OK, but my guess is that by year's end, most of the folks on the holdout list will get with the program. Not because it's necessarily an elegant system--I'm keeping my pet list of Most Needed Improvements on the service if any of the Twitter folks is interested. Rather, it's a question of self-interest. News often breaks on Twitter before it hits blogs. And companies are paying attention to what comes over the transom. For instance, Mike Arrington's Comcast novella over the weekend did not go unnoticed by the company's monitors.
"Within 20 minutes of my first Twitter message I got a call from a Comcast executive in Philadelphia who wanted to know how he could help. He said he monitors Twitter and blogs to get an understanding of what people are saying about Comcast, and so he saw the discussion break out around my messages."
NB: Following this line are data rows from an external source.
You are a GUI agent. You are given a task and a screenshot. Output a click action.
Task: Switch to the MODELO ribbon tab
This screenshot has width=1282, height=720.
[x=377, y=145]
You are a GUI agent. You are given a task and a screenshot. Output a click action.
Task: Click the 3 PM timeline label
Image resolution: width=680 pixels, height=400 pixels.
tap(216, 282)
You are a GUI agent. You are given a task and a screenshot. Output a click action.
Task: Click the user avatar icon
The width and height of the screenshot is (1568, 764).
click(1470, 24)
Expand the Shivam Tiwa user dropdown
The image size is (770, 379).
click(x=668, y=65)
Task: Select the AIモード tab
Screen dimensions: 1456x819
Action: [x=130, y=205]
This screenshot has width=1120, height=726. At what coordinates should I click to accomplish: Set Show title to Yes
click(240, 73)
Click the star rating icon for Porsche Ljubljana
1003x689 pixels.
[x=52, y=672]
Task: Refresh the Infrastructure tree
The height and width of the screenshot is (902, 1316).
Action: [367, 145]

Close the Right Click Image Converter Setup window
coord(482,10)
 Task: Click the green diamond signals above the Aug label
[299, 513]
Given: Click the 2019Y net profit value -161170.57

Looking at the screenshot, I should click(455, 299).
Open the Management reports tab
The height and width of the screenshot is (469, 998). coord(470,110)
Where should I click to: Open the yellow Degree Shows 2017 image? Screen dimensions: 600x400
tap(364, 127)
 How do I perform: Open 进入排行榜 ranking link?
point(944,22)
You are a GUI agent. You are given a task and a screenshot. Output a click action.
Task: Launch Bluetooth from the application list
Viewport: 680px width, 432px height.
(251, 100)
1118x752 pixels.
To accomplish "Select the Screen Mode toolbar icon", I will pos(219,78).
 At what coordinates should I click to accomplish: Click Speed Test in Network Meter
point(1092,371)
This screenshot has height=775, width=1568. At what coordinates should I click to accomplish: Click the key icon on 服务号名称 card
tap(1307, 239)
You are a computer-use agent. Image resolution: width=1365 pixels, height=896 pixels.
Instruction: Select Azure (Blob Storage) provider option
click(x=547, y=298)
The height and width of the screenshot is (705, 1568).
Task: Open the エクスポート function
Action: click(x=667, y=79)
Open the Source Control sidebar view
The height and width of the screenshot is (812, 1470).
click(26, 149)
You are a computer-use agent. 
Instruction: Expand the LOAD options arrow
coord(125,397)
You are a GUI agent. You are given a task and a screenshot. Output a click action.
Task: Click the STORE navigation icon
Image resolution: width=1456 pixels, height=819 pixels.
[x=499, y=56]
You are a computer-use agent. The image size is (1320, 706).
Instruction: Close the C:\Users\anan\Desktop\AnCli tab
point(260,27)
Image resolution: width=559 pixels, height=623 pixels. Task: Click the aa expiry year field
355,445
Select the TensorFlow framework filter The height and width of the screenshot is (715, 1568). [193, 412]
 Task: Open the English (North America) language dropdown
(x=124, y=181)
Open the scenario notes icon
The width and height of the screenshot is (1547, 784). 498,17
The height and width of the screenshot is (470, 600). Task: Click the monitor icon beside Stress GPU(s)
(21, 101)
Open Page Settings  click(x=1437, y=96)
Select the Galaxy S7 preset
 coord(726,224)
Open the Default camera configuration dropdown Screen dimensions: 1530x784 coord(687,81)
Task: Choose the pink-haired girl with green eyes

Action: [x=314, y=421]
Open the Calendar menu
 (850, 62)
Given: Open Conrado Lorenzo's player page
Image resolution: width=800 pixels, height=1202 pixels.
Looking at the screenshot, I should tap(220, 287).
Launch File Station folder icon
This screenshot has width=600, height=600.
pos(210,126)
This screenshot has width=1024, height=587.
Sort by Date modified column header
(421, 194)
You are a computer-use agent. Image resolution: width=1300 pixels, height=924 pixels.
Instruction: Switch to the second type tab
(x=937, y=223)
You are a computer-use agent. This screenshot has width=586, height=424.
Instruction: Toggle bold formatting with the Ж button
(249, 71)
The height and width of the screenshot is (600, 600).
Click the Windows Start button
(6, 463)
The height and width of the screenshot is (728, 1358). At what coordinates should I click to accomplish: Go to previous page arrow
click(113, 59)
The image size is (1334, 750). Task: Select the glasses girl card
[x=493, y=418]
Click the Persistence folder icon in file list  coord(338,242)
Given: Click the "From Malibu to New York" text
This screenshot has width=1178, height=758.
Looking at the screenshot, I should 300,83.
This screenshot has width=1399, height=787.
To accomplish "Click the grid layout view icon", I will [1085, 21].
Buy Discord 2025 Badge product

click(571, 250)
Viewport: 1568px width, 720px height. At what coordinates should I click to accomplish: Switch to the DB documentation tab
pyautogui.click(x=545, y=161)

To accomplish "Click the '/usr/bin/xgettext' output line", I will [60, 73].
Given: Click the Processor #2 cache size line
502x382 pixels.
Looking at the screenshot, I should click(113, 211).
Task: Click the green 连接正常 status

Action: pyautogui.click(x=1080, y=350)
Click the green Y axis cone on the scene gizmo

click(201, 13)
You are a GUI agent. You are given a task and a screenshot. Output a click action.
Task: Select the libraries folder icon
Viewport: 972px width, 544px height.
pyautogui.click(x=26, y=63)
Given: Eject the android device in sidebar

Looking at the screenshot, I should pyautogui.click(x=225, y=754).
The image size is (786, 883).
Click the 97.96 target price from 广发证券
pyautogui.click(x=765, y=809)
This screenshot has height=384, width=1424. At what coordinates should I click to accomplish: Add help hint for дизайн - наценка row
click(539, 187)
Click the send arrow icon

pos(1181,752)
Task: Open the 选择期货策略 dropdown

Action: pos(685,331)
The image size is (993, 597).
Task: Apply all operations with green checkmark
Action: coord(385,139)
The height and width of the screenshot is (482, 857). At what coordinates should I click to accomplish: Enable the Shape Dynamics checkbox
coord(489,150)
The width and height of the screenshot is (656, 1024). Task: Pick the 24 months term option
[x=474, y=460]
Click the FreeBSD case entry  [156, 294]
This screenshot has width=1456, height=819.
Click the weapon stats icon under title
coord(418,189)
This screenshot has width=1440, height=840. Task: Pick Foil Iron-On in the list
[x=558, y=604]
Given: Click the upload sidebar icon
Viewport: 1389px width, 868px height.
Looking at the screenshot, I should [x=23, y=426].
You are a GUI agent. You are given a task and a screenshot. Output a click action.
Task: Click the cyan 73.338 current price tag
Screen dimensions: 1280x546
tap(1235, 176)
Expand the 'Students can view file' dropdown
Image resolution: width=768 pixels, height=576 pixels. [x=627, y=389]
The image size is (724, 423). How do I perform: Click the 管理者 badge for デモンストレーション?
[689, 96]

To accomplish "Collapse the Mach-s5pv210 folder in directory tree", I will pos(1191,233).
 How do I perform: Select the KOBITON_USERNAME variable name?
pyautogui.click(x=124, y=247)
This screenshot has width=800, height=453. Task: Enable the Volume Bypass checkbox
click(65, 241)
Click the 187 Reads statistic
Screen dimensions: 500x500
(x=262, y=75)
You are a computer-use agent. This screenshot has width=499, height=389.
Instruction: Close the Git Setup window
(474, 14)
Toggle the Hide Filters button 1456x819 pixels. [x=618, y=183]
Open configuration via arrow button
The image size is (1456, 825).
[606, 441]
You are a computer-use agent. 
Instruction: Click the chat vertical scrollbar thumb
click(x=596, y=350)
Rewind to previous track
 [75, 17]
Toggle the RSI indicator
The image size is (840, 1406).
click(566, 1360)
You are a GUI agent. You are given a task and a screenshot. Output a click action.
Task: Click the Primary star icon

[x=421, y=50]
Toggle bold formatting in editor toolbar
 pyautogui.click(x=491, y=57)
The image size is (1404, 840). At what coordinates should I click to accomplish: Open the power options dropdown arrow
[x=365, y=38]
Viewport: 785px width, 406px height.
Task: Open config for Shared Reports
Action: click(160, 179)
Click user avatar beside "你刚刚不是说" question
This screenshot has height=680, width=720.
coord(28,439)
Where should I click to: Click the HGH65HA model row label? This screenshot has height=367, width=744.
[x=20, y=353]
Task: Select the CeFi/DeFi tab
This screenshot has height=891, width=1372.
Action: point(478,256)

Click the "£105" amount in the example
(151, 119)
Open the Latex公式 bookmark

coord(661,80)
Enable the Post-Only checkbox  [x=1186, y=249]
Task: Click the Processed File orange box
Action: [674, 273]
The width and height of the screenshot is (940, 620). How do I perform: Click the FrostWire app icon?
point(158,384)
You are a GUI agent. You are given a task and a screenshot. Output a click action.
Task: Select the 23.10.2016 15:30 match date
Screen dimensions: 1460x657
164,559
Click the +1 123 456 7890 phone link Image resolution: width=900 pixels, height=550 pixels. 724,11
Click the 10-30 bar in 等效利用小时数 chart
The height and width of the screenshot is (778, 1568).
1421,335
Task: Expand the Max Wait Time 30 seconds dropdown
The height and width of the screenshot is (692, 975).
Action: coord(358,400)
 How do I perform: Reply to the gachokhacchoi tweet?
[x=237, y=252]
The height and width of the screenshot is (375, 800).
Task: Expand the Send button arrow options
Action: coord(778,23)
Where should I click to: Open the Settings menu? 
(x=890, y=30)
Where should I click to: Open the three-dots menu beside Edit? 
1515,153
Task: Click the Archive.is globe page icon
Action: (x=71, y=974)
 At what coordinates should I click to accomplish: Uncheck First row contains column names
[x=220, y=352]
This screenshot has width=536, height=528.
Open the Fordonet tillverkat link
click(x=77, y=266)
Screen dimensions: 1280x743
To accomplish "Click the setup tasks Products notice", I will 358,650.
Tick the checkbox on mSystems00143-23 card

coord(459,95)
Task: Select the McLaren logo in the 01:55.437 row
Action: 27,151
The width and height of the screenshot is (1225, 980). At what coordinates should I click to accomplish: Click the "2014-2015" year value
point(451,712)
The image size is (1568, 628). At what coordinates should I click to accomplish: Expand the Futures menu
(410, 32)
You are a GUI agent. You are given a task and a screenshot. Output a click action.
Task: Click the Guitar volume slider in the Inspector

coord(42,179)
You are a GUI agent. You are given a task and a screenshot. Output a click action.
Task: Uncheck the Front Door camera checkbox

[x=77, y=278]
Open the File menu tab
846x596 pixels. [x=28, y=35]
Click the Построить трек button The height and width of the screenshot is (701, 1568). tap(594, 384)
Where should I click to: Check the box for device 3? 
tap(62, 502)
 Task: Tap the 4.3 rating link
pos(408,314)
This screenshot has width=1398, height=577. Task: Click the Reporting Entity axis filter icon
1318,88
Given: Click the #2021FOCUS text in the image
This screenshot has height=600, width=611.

You're going to see more of this in the weeks and months ahead. More than anything else, self-interest will decide the question for the Fourth Estate. As TechMeme's Gabe Rivera twittered a few days ago, resistance is futile.
The Twitterers
Michael Arrington, Techcrunch; Charles Cooper, CNET; Caroline McCarthy: CNET; Kara Swisher, The Wall Street Journal; Tom Foremski, SiliconValley Watcher; Ina Fried, CNET; Saul Hansell, The New York Times; John Markoff, The New York Times;
Om Malik, GigaOm; Duncan Riley, Techcrunch; Dan Farber, CNET; Jim Kerstetter, CNET; Sara Lacy, BusinessWeek; Elinor Mills, CNET;Maggie Reardon, CNET; Stephen Shankland, CNET; and Dan Terdiman, CNET.
The Holdouts
George Anders, the Journal; Mark Boslet, San Jose Mercury News; Anne Broache, CNET Networks; Peter Burrows, BusinessWeek; Ben Charny, Dow Jones; Don Clark, the Journal; Elizabeth Corcoran, Forbes; Don Clark, the Journal; Cliff Edwards, BusinessWeek; Benny Evangelista, San Francisco Chronicle; Mary Jo Foley, ZDNet; Deborah Gage, San Francisco Chronicle; Jim Goldman, CNBC; Dan Goodin, The Register; Rob Guth, the Journal; Quentin Hardy, Forbes; Miguel Helft, The New York Times; Mark Hendrickson, TechCruch; Rob Hof, BusinessWeek; Michael Kanellos, CNET; Rich Karlgaard, Forbes; Verne Kopytoff, San Francisco Chronicle; Matthew Karnitschnig, the Journal; Tom Krazit, CNET; Brian Krebs, The Washington Post; Martin Lamonica, CNET; Adam Lashinsky, Fortune; Declan McCullagh, CNET; Stefanie Olsen, CNET; Therese Poletti, Marketwatch; Benjamin Pimentel, Marketwatch; Mike Ricciuti, CNET; Eric Savitz, Barrons; Erick Shonfeld, TechCrunch; Jon Swartz, USA Today; Dean Takahashi, VentureBeat; Pui-Wing Tam, the Journal; Wendy Tanaka, Forbes; Ashlee Vance, The Register; and Troy Wolverton, San Jose Mercury News.
*******Oops. The original post lumped Tom Foremski and Saul Hansell with the wrong group (though Saul writes that he doesn't really use the account much.) Also, Benjamin Pimentel is now with Marketwatch. Sorry guys.